At the moment of birth there is much rejoicing.  I remember 30 years ago when my sister was laboring with my niece, there was a period of long and agonizing labor.  There were pains and strivings, and even in spite of such unpleasantness, the moment my niece entered this world there was great rejoicing!  A celebration! We were shouting in the halls announcing that "it's a girl!"  What excitement was generated simply by our excitement, even among those who had nothing to do with the family.  I remember my own journeys of laboring with my children.  It was the same thing.  Pain, yes.  Rejoicing?  Oh yes! 

At the time of death, there also  is much rejoicing, like the moment of birth.  That may sound strange because of course death is also a time to mourn.  We grieve the loss of our loved one.  We miss their presence in our lives, so it is difficult to think of death as a time of rejoicing or celebration, but I believe it is.  In the case of my father those of us on this side of the journey are celebrating a life well-lived.  For those who are awaiting him on the other side of the journey, it is a celebration of seeing their loved one again.

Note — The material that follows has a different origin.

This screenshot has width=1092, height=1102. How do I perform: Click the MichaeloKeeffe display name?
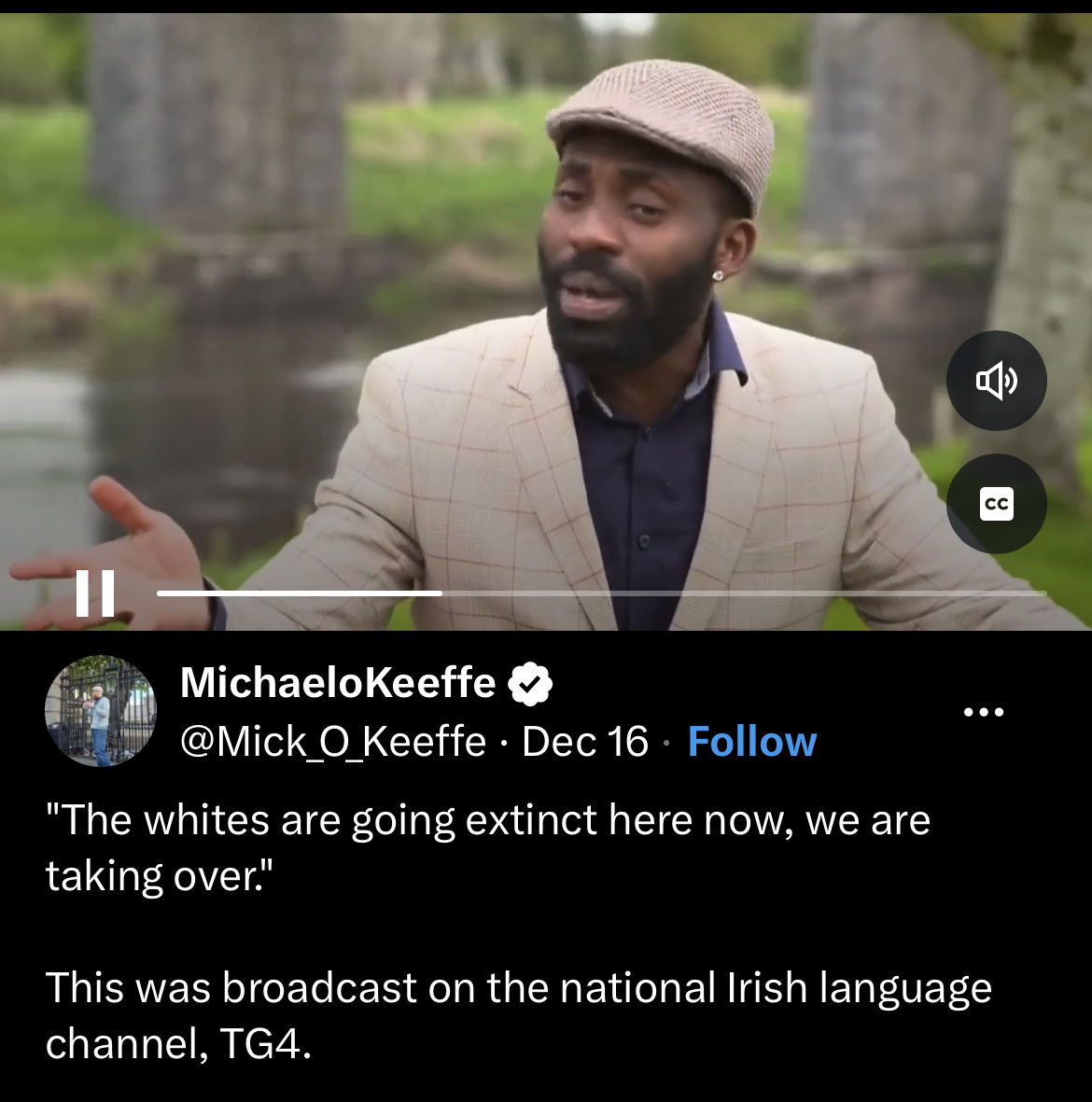pyautogui.click(x=338, y=682)
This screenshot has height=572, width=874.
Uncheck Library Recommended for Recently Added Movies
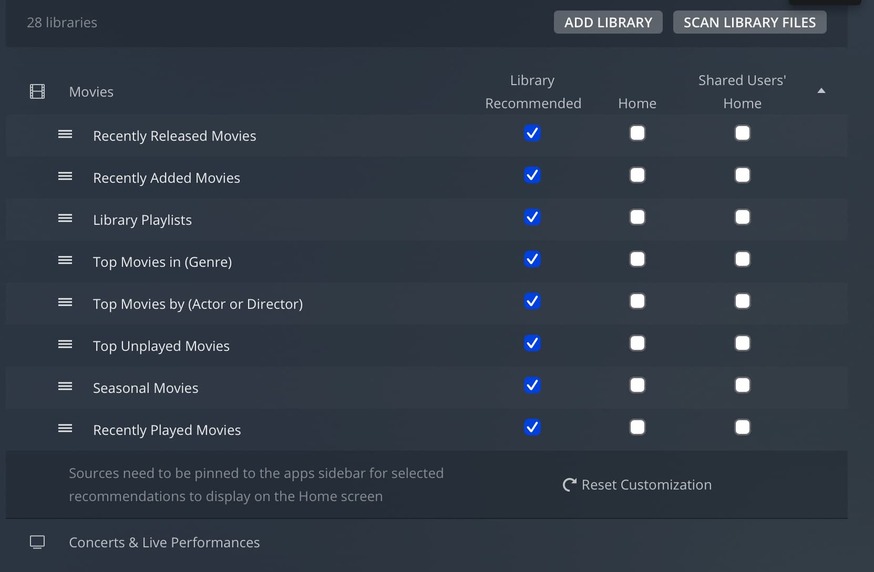pos(532,175)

It is work.  There is laboring, like birth.  It is a process.  It is like working so hard for one moment, such as training for a marathon.  You work so hard, first in training and then in the race.  You work so hard for one moment, the time you cross the finish line.  It is a brief second.  When that moment finally arrives, you can't help but feel elated.  Win or lose, you are thrilled when that moment is finished. 

It is like watching a hard fought contest, cheering your contender on to the bitter end, and when the final point is scored and your team is the victor, you have great joy and great relief all at the same time.  You literally shout for joy!  You celebrate.  While death is a sobering moment, one in which we contemplate life and the purpose of our existence, it is still at time of great celebration. 

There are other similarities of birth and death.  Death, like birth, is messy.  There is a mid-wife concept of death, we call it hospice.  I don't know if you have thought of death as the reversal of birth, but I'm sure there are many other similarities. 

There will be more lessons I am learning on death, dying and grief in the days to come.